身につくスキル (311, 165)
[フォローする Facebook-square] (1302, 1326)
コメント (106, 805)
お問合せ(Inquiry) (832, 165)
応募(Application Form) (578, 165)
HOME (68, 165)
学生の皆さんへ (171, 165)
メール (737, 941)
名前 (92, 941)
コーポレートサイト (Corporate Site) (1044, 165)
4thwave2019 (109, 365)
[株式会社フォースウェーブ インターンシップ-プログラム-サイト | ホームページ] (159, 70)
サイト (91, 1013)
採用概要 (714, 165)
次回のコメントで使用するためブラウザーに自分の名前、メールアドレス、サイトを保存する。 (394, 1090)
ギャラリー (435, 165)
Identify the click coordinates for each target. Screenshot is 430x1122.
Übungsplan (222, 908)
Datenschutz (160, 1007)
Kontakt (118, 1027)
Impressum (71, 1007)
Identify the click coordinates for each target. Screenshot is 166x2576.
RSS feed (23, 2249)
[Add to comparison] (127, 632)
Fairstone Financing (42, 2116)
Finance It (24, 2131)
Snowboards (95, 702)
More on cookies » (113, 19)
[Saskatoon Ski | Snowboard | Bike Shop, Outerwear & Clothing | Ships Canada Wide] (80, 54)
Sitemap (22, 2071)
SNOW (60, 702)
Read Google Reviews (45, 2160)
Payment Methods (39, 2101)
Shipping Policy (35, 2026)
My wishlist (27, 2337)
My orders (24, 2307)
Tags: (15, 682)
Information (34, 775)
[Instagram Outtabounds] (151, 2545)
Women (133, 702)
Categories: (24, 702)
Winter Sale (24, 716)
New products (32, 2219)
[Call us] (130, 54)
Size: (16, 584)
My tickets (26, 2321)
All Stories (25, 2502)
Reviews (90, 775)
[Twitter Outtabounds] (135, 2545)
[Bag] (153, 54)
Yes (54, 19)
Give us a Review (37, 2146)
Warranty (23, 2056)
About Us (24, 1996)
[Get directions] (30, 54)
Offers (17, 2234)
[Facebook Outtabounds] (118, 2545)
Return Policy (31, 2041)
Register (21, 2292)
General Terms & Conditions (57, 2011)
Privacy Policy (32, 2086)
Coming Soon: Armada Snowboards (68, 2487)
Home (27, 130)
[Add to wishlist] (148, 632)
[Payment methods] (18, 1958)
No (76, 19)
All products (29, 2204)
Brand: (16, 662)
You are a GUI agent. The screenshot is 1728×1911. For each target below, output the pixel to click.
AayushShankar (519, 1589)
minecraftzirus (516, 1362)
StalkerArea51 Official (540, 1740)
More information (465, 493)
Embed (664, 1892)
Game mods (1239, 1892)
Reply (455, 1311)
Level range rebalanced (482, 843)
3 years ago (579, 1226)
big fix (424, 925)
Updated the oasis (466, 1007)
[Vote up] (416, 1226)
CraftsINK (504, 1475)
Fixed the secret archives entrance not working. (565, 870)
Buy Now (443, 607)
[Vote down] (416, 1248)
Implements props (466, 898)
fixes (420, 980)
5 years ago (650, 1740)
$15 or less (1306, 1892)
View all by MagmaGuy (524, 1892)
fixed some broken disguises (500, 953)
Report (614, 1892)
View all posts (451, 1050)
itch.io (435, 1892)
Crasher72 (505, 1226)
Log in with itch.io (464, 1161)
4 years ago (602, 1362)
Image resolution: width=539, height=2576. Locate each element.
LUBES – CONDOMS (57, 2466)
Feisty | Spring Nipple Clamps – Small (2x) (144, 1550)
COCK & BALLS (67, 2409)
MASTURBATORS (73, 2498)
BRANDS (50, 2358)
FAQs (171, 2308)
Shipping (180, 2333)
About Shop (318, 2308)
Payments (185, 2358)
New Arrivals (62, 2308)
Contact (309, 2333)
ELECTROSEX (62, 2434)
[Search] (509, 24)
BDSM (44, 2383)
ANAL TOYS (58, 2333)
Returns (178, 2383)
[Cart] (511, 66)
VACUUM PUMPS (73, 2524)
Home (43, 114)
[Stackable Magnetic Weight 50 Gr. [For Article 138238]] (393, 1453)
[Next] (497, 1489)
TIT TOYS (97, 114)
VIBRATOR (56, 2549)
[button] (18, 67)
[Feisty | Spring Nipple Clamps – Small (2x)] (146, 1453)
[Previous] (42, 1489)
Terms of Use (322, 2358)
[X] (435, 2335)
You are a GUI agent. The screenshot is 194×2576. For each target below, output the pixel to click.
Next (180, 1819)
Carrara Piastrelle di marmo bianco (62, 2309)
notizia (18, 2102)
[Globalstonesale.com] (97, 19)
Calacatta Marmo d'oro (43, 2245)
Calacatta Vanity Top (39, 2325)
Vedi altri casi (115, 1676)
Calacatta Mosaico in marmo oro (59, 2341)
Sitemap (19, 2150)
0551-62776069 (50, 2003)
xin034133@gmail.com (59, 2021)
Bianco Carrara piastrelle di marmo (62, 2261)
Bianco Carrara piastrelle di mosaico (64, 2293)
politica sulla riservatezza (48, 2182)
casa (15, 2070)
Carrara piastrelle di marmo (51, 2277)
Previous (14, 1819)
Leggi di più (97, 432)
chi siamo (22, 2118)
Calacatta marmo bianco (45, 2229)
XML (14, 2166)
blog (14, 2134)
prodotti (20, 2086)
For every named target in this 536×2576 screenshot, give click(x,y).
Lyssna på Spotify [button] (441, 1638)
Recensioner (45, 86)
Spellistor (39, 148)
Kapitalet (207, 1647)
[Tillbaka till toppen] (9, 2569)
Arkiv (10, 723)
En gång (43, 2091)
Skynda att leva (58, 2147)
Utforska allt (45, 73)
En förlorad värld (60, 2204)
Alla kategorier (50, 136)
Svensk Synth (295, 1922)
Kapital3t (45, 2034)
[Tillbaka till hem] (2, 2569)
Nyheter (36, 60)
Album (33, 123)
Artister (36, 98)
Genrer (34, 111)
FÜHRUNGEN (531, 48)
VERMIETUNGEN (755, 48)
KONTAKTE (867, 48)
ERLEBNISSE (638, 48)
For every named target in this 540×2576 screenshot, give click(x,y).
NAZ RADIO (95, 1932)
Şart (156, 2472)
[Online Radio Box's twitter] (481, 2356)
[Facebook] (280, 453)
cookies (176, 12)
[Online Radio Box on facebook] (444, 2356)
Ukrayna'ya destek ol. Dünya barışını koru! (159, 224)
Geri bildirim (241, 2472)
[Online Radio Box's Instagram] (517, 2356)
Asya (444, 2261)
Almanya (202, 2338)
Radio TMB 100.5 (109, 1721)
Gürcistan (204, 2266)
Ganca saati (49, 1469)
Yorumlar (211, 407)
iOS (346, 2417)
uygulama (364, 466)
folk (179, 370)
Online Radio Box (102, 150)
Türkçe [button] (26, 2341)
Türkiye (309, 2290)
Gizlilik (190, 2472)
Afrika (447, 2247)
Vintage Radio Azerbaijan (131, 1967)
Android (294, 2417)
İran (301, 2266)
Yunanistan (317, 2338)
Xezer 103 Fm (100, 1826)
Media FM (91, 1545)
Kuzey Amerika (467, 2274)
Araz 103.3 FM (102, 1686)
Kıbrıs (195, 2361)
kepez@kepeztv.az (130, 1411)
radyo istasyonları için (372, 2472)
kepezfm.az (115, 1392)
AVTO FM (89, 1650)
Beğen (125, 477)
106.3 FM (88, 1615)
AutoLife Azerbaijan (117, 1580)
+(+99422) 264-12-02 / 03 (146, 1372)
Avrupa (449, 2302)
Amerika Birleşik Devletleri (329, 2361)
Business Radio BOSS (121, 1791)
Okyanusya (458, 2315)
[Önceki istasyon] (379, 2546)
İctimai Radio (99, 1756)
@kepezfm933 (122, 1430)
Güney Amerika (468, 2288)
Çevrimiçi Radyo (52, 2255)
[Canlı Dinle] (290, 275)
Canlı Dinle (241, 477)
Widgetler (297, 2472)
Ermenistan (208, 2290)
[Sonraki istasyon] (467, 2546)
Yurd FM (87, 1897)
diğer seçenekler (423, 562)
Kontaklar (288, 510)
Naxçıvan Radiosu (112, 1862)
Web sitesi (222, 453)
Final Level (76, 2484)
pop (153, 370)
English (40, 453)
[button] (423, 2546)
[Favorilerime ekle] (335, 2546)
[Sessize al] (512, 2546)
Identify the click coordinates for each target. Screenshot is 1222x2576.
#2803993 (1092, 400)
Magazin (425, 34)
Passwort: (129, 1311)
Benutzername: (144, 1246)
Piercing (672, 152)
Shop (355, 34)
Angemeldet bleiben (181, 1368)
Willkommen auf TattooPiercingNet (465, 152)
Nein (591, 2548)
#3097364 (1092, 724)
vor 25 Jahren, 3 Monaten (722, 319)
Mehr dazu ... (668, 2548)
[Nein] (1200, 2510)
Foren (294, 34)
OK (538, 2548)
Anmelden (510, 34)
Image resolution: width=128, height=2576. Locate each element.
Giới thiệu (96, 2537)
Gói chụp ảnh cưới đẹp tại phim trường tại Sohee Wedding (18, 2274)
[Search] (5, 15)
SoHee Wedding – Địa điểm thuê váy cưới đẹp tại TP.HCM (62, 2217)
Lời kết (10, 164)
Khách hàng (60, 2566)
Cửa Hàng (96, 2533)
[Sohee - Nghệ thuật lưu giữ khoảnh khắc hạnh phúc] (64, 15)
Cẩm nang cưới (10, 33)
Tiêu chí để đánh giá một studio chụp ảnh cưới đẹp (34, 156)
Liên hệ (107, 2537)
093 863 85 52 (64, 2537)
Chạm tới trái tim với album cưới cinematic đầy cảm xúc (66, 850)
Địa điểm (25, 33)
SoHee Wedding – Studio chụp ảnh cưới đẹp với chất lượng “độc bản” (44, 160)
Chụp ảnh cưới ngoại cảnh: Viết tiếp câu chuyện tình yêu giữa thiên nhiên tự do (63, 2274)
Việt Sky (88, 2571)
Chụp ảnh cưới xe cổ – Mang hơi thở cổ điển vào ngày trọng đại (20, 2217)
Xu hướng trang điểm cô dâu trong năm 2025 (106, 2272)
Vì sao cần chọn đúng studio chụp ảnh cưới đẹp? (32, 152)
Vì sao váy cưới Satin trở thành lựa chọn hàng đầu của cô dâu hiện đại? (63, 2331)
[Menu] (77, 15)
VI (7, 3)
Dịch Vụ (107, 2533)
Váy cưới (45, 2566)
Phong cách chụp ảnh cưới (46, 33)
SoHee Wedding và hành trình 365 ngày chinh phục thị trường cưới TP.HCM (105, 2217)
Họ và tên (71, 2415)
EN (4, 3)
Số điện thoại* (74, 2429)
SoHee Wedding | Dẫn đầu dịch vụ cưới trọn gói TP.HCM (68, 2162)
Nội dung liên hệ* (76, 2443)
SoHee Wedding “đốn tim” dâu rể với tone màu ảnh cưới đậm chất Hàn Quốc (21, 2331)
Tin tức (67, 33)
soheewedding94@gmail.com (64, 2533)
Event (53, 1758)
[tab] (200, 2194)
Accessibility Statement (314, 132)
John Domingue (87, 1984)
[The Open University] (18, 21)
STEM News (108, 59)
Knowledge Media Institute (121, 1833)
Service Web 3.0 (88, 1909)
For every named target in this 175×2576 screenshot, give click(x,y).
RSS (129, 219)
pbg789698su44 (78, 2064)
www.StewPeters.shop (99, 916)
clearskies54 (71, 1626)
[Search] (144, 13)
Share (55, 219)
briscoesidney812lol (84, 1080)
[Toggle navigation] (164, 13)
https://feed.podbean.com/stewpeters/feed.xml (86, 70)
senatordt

= = = = =

> _Task statement_
Write out only the lines that run from the line containing "SoHee Wedding – Địa" through the line containing "SoHee Wedding – Studio", both included, exactly as they appear above.

> _Response to this task_
SoHee Wedding – Địa điểm thuê váy cưới đẹp tại TP.HCM (62, 2217)
Lời kết (10, 164)
Khách hàng (60, 2566)
Cửa Hàng (96, 2533)
[Sohee - Nghệ thuật lưu giữ khoảnh khắc hạnh phúc] (64, 15)
Cẩm nang cưới (10, 33)
Tiêu chí để đánh giá một studio chụp ảnh cưới đẹp (34, 156)
Liên hệ (107, 2537)
093 863 85 52 (64, 2537)
Chạm tới trái tim với album cưới cinematic đầy cảm xúc (66, 850)
Địa điểm (25, 33)
SoHee Wedding – Studio chụp ảnh cưới đẹp với chất lượng “độc bản” (44, 160)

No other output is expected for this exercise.